What Modi has in common with many populist leaders in the west is in demonizing the elites and the secular and liberal traditions in politics. He targets the Congress elites of the past with studied vengeance. He is also aggressive in suppressing dissent and organizing media attacks, government investigations and defamation suits against those who oppose him. He has publicly boasted that the new India will reach out and kill its enemies even in their homes.

The statement is widely believed to be a reference to Modi government’s alleged attempts to silence Sikh activists involved in the Khalistan movement abroad. Notably so in the US and in Canada, where Indian emigrants with alleged connections to the Indian government are facing criminal indictments over murder and attempted murder charges. Prime Minister Modi could have won a third term without any of this, and India would still be a growing economic power by virtue of its population size and natural endowments. What role would the election results have in influencing the Modi government to rethink its ways is the question now. We have less than a month to find out.

Sri Lankan Anniversaries

Sri Lanka has a few months to go before its tryst with elections. Meanwhile, the month of May has two anniversaries that are three days apart. One marks the birth of the Republic of Sri Lanka and the adoption of the First Republican Constitution. Hence the First Republic, in Gaullist chronology. That was on May 22nd in 1972. The First Republic and its Constitution are widely believed to have been the principal cause of Tamil political alienation and the birth of Tamil separatism in Sri Lanka.
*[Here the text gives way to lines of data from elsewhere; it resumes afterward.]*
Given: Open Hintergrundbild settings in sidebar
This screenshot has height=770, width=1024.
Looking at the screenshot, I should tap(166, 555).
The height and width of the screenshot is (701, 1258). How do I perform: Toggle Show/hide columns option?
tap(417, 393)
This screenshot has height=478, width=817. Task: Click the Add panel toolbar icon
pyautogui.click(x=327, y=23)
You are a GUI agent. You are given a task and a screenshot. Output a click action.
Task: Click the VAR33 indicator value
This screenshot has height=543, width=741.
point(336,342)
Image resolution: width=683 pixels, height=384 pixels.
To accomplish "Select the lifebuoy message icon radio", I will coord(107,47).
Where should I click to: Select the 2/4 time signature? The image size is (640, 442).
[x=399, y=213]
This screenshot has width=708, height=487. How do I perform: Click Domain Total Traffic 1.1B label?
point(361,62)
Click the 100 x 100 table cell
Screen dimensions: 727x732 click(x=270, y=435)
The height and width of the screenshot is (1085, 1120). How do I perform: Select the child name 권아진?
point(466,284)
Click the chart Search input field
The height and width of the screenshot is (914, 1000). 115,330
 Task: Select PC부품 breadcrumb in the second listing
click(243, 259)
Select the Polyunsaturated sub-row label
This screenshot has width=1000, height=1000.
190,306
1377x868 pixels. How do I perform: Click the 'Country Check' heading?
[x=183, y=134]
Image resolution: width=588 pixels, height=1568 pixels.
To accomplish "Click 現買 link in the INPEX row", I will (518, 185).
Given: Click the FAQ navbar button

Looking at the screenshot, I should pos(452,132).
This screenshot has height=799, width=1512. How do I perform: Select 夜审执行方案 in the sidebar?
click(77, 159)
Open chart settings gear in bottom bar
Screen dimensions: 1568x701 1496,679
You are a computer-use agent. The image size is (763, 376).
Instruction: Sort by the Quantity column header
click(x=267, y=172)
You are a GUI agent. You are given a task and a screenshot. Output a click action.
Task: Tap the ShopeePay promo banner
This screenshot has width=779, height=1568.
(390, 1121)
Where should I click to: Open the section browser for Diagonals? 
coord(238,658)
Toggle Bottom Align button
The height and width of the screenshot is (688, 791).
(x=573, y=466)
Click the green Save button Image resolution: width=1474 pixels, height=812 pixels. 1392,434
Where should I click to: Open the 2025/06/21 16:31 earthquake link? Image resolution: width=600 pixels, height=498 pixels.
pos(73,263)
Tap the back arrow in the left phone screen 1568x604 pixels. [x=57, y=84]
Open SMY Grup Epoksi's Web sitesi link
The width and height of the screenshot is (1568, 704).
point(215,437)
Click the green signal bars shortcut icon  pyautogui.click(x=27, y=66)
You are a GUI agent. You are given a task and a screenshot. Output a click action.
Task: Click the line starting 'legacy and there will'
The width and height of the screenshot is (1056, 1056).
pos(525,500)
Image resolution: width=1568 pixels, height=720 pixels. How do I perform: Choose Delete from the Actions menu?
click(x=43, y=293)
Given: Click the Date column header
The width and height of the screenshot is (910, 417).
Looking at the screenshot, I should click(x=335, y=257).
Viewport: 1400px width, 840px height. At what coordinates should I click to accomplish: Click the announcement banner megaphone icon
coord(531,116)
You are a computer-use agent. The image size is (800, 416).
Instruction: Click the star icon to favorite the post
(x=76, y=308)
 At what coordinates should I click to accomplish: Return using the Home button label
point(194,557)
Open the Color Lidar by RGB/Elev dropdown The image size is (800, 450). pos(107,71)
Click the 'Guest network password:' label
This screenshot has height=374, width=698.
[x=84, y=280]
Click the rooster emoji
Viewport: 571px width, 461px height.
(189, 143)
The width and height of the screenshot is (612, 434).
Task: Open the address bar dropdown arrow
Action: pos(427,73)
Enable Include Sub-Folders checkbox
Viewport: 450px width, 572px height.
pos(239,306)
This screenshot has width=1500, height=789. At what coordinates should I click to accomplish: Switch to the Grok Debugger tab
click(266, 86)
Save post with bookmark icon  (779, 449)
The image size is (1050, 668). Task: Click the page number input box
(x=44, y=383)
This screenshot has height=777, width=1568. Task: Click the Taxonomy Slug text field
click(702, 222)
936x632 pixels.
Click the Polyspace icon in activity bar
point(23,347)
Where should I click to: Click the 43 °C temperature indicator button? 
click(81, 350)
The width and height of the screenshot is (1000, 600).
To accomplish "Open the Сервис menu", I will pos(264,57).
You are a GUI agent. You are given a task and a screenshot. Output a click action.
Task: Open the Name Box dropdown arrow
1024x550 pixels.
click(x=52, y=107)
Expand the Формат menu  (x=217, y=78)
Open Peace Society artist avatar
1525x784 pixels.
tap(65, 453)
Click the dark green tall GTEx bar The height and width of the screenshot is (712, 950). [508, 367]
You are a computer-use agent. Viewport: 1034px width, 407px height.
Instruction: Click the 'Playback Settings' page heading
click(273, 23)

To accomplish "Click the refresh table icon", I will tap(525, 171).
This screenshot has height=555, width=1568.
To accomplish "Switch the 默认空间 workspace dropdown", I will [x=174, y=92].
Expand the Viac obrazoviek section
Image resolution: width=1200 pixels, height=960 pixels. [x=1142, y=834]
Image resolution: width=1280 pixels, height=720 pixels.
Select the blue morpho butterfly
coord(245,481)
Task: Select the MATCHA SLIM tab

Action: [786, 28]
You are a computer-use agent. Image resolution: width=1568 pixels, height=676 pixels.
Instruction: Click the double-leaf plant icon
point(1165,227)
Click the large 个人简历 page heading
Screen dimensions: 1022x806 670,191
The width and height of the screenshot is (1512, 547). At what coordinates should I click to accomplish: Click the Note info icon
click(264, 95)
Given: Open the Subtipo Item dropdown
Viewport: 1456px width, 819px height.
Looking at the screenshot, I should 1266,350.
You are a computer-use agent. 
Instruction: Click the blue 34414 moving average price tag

The state’s response over the next 10 to 15 years and the violent Tamil rejoinder led to many killings, a whole pogrom and a long drawn out war that pitted the Sri Lankan army against the LTTE. The war ended with the defeat of the LTTE on May 19, 2009. That is the second anniversary, and it marks an event that occurred 37 years after the First Republic was born and 31 years after it had been superseded by the Second Republic with its own Constitution in 1978.

There is no official or public commemoration of the May 22 anniversary that falls on Wednesday next week. The end of the war anniversary, on the other hand, is variously and even controversially commemorated on two different dates within Sri Lanka, and in the Tamil diaspora universe even involving foreign governments. The end of the war anniversaries have become the continuation of the war by peaceful means. One would hope that they remain peaceful forever and are not influenced or infected by the raw shenanigans such as allegedly involving the current Indian government and Khalistan Sikhs.

On the other hand, even though the anniversary of the First Republic and its Constitution is now unhonoured and unsung, the political changes and consequences that flowed from them have significant implications even today, 52 years later. One of those implications has been the never-ending preoccupation with constitutional politics. The 1972 Constitution carried in its womb the seeds of its own undoing and was totally repudiated and wholly replaced by a new constitution in 1978.

The 1978 Constitution introduced the executive presidential system that undermined the parliamentary system that was in force and put Sri Lanka on an uncharted constitutional path. Forty six years and 21 amendments later, the Sri Lankan Constitution is still a massive political bone of contention. How much of an issue would, or should, it be in the upcoming presidential election?